A.N.P.E.
Cour des Comptes
RAPPORT 2000
L’Agence
a connu des évolutions importantes au cours de ces dernières années, notamment
pendant la période 1992-1998 sur laquelle a porté le contrôle mené par la Cour
des comptes.
Dans un contexte de forte augmentation du chômage, les pouvoirs publics ont décidé de fixer à l’opérateur public en charge du placement un rôle majeur pour contribuer à l’amélioration de la situation de l’emploi. Ils ont à cet effet, augmenté de manière substantielle, les moyens mis à sa disposition pour la réalisation de ces missions.
Les observations formulées par la Cour portent successivement sur la mobilisation des moyens et l’efficacité de l’Agence.
La
mobilisation des moyens
La gestion budgétaire et financière
La Cour
estime que « des pratiques budgétaires et financières dépourvues de rigueur que
ne découragent pas ses autorités de tutelle ne contribuent pas à la
mobilisation optimale des moyens importants qui lui sont alloués ». Elle appuie
son argumentation, au plan budgétaire, sur la dérogation faite au principe
d’annualité par l’engagement pour totalité des recettes et des charges des
mesures pour l’emploi qui s’exécutent sur plusieurs années, conduisant de la
sorte au gonflement artificiel du fonds de roulement et à son utilisation à
d’autres fins que celle initialement prévues.

Liste des tâches:
[1] Reproduisez le passage de l'extrait sur l'A.N.P.E. situé entre « Cour des Comptes » et « des comptes. », bornes incluses.
[2] Condensez en une phrase le paragraphe de l'extrait sur l'A.N.P.E. qui commence par « Dans un contexte de forte augmentation du chômage », sans en perdre les faits essentiels.
[3] Poursuivez l'extrait sur l'A.N.P.E. à partir de sa dernière phrase.
Les lignes qui suivent n'ont aucun lien avec l'extrait sur l'A.N.P.E.

Jeu de données:
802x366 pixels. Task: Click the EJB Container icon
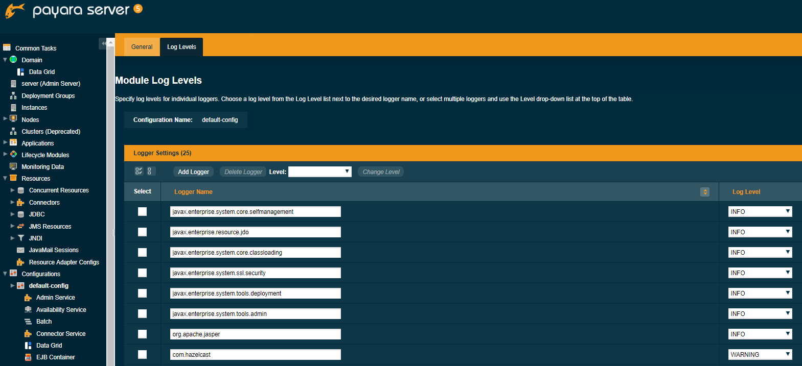coord(28,357)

Réponses attendues:
[1]
Cour des Comptes
RAPPORT 2000
L’Agence
a connu des évolutions importantes au cours de ces dernières années, notamment
pendant la période 1992-1998 sur laquelle a porté le contrôle mené par la Cour
des comptes.

[2] Face à la forte hausse du chômage, les pouvoirs publics ont confié à l'opérateur public du placement un rôle majeur dans l'amélioration de l'emploi et ont nettement accru ses moyens pour remplir ces missions.

[3]
Les
contraintes budgétaires pour la période considérée ont parfois conduit à des
arbitrages qui n’ont pas permis d’inscrire au budget primitif de l’Agence
la totalité des moyens nécessaires et prévisibles.
C’est
précisément parce que ces pratiques ne sont pas satisfaisantes qu’il a été
demandé à l’établissement de modifier ses modalités de gestion des mesures pour
l’emploi. Cette modification est d’ores et déjà prise en compte dans le projet
de budget 2001 de l’agence par l’ouverture de crédits sur la base des dépenses
prévisibles au cours de l’exercice.
S’agissant des autres aspects de la gestion financière, il convient de souligner que conformément aux recommandations de la Cour, des dispositions sont sur le point d’être prises afin de permettre un meilleur recouvrement des contributions financières des départements au titre de la mise à dispositions d’agents ANPE pour l’insertion des bénéficiaires du RMI.
Par ailleurs, la convention d’assurance chômage renégociée par les partenaires sociaux prévoit l’abandon des conventions de conversion. Les observations formulées par la Cour sur les modalités de gestion des relations entre l’UNEDIC et l’ANPE contribueront à éclairer les négociations qui vont s’ouvrir pour la mise en oeuvre des dispositions contenues dans la convention du Régime d’assurance chômage.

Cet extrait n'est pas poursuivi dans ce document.